The inner loop is also branch-heavy (escape checks, direction selection), which is closer to real simulation code than a pure arithmetic kernel.

This is a discrete-time approximation of Brownian motion / diffusion. The estimates converge by the Law of Large Numbers, and Monte Carlo error shrinks like 1/sqrtN.

p^=escapedtotal runsμ^=stepsescaped\hat{p} = \frac{\text{escaped}}{\text{total runs}} \qquad \hat{\mu} = \frac{\sum \text{steps}}{\text{escaped}}

Real applications of this pattern: diffusion/Brownian motion, hitting time problems, Monte Carlo transport (particles through materials), agent-based models, game simulation, and uncertainty propagation.

Chunk size: Start with --batch 5000 to 50000 for heavier loops. Increase if each run is short, decrease if each run is long.

Keep the inner loop tight: Avoid allocations per step.
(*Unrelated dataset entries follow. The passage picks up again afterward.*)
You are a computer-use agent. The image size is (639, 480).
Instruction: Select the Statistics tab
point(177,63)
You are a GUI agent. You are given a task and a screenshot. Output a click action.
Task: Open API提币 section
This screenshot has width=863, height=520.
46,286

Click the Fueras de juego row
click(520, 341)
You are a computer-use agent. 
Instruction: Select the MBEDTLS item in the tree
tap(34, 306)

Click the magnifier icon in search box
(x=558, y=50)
Precompute direction tables if possible. Use simple numeric types.

Validate invariants: Check that 0 <= escaped <= totalRuns, totals add up across chunks, and results are stable under fixed seeds.

  1. Increase --radius and see how mean escape steps changes.
  2. Compare different --batch chunk sizes and measure throughput.
  3. Add variance reporting and compute a 95% confidence interval.
  4. Replace the random walk with a drift term (constant force) and compare escape behavior.